Just as North Korea was making headlines by firing five missiles ahead of Pope Francis' visit to the South, the hermit state's foreign minister was quietly reaching out to friends in Southeast Asia.
Over the past week, Ri Su-yong made stops in Laos, Vietnam, Myanmar, Indonesia and Singapore and made a debut appearance at an Asean forum.
The whirlwind tour, analysts said, was the latest effort by North Korea to relax the country's international isolation and reduce reliance on its biggest ally, China.
"North Korea faces the same dilemma every Asian country does, which is: How do you manage China's rise?" said John Delury, a professor at Yonsei University in Seoul.
China has long been an important ally and source of humanitarian aid and investment.
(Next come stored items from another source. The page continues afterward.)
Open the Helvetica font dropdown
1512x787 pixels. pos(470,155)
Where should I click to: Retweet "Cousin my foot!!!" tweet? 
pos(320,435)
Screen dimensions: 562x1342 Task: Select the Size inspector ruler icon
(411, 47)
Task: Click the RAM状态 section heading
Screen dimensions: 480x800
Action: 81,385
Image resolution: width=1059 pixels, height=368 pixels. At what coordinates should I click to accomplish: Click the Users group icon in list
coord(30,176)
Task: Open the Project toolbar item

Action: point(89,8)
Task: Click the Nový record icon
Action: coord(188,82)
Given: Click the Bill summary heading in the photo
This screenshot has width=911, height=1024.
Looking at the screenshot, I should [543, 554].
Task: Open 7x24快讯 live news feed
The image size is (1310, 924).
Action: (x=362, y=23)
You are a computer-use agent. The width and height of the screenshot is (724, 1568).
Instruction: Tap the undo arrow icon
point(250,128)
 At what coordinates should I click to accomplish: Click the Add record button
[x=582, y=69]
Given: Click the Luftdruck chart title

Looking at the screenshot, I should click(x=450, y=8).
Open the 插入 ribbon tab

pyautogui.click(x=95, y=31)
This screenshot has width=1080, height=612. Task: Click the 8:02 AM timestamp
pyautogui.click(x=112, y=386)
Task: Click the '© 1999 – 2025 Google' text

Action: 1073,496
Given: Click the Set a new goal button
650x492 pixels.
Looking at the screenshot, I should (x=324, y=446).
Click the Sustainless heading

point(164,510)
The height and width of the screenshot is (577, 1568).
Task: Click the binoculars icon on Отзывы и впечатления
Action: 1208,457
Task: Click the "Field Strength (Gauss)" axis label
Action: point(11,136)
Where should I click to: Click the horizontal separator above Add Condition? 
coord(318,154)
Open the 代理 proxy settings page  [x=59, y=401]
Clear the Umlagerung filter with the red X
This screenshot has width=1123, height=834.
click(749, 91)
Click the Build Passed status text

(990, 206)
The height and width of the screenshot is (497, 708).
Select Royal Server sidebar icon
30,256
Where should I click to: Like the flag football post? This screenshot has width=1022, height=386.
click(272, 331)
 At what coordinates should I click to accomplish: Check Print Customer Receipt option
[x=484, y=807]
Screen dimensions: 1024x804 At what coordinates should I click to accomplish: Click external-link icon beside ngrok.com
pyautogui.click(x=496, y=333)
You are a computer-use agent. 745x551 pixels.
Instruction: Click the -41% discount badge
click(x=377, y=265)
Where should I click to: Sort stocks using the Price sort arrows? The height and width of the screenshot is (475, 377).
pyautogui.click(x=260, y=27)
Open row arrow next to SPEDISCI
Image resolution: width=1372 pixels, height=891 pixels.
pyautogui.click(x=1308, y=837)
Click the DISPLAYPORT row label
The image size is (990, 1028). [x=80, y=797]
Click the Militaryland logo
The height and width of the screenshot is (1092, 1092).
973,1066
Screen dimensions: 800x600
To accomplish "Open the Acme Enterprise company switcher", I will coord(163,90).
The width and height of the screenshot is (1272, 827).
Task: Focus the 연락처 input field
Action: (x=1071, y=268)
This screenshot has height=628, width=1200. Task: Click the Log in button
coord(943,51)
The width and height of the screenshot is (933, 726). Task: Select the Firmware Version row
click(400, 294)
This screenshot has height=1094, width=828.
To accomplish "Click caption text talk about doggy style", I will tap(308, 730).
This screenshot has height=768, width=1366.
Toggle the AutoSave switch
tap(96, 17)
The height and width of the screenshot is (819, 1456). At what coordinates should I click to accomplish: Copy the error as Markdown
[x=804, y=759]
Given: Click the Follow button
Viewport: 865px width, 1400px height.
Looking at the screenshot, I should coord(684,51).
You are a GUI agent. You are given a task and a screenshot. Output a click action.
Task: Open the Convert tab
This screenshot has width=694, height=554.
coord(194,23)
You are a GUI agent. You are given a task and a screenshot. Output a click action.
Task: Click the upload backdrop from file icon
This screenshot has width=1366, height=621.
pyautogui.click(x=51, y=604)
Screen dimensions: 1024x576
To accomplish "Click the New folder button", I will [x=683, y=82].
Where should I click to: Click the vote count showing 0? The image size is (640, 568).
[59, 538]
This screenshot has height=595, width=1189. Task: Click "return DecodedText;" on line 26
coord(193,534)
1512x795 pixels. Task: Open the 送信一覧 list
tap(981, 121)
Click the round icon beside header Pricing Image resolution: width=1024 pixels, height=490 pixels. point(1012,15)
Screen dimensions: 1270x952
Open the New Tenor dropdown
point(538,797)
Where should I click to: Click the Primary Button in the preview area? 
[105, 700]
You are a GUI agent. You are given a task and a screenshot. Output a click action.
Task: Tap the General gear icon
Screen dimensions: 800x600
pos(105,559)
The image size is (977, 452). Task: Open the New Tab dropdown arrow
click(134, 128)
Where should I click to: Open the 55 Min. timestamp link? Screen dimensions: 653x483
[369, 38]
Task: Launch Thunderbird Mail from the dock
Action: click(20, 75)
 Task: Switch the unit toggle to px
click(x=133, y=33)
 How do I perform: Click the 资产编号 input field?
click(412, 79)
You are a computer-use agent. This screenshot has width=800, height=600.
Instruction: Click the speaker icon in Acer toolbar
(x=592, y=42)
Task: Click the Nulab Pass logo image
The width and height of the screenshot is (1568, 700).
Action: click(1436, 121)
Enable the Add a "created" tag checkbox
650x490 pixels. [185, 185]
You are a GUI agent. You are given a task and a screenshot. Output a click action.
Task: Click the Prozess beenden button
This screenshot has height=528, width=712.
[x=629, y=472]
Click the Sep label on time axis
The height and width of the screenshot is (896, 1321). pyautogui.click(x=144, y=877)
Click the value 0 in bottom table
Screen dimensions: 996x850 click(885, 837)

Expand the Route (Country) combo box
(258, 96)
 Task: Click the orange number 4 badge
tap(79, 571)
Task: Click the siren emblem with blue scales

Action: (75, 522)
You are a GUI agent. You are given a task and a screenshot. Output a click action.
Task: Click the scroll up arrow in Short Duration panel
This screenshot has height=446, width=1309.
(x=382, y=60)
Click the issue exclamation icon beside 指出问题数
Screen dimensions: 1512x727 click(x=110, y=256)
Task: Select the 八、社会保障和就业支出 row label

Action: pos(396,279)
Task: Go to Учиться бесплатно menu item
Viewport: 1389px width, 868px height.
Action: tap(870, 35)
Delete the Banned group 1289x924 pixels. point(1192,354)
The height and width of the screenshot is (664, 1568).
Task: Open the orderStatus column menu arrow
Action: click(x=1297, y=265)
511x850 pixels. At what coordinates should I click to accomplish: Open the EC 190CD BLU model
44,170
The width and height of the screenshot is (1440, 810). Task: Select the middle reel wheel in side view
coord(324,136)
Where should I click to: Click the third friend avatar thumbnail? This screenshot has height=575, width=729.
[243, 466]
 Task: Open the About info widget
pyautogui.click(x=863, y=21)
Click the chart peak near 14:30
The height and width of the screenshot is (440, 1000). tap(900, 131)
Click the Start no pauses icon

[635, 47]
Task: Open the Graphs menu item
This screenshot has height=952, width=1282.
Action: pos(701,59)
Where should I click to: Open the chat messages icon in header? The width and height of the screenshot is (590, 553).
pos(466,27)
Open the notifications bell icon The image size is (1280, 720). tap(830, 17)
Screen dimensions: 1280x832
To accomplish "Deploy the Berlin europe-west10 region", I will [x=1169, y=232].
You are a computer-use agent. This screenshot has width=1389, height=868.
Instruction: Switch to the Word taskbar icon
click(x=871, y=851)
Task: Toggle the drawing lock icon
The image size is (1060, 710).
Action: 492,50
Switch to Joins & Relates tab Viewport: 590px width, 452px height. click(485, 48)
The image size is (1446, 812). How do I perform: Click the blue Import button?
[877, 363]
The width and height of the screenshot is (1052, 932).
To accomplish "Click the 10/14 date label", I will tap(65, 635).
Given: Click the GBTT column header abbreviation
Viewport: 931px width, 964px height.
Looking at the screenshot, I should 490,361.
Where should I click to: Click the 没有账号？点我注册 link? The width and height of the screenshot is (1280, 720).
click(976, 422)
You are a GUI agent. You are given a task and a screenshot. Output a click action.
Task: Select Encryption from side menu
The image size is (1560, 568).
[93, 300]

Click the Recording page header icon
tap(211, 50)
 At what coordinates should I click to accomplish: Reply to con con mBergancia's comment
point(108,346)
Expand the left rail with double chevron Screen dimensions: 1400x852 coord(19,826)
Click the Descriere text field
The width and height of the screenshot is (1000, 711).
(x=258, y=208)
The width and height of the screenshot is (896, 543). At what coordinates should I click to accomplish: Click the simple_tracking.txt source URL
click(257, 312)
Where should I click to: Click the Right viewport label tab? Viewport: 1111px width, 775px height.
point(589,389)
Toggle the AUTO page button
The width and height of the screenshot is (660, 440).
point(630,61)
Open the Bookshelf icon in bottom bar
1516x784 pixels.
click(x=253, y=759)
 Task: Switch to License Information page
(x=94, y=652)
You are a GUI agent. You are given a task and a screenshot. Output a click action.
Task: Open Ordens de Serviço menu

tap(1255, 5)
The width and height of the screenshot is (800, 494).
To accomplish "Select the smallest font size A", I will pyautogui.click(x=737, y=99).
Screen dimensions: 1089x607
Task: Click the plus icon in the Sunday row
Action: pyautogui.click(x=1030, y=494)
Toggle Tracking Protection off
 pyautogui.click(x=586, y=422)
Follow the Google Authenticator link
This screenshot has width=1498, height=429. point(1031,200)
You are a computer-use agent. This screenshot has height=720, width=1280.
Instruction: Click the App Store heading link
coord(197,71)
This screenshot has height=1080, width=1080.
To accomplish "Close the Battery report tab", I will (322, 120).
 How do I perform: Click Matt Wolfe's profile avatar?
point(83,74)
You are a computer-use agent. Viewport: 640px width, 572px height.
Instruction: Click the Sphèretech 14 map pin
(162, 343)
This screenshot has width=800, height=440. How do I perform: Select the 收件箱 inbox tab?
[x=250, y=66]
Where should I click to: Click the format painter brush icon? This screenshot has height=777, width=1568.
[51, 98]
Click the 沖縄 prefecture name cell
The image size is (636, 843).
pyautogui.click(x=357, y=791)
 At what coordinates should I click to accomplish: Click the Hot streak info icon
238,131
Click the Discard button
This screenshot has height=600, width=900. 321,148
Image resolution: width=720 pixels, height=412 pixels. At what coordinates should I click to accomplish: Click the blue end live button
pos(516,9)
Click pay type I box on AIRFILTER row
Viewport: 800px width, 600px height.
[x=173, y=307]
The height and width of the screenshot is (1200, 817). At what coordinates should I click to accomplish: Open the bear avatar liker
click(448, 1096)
But bilateral ties appear to have become strained, especially after Pyongyang's third nuclear test in February 2013.
Beijing's wariness grew with the execution of Jang Song-thaek, who was North Korean leader Kim Jong-un's uncle and a key intermediary between the two neighbours, in December.
Under President Xi Jinping, China has been slightly more forceful in complying with United Nations sanctions and in deterring North Korea's nuclear ambitions. Last month, Xi bucked long tradition by visiting Seoul before Pyongyang.
"China is an opportunity but it's also a threat. And North Korea is coming out of a period where they were uncomfortably overdependent on Beijing for everything," Delury said.
Ri's attendance at the Association of Southeast Asian Nations Regional Forum would provide the opportunity to gather information and analysis on how other smaller countries in the region were counterbalancing China, said Adam Cathart, a lecturer from Leeds University.
While in Southeast Asia, Ri reportedly discussed economic and military cooperation with his counterparts. Beyond the region, analysts also noted increasing efforts to bolster ties with Japan and Russia.
Ri informally met Japanese Foreign Minister Fumio Kishida at the forum to discuss the abduction of Japanese citizens between the 1970s and 1980s.
North Korea and Japan have made some headway in addressing the issue, which has long been a source of anger in Tokyo.
The progress prompted Japan to ease several of its sanctions on North Korea in July. But cosying up to Japan would likely agitate Beijing, which saw Japanese Prime Minister Shinzo Abe as its number one enemy, Cathart said. This would also cause concern in Washington, an important ally for Tokyo, he added.
"But it's a convenient counterbalance," Cathart said.
For Kim, this could help him consolidate power and distinguish himself from his father's policies. For Abe, Cathart said, this could make him a friend in a region where he is disliked by many nations, and make him appear more independent from the US at home.
While North Korea improving its relationship with Japan could bring political and economic benefits for both countries, analysts said China's influence would still be hard to shake off.
"There is a lot of similarity between these two [China and North Korea]. In some ways it helps the relationship to come back to a firm foundation," Cathart said.
This could allow the two ideological allies to learn how to "work together better even though we don't like each other".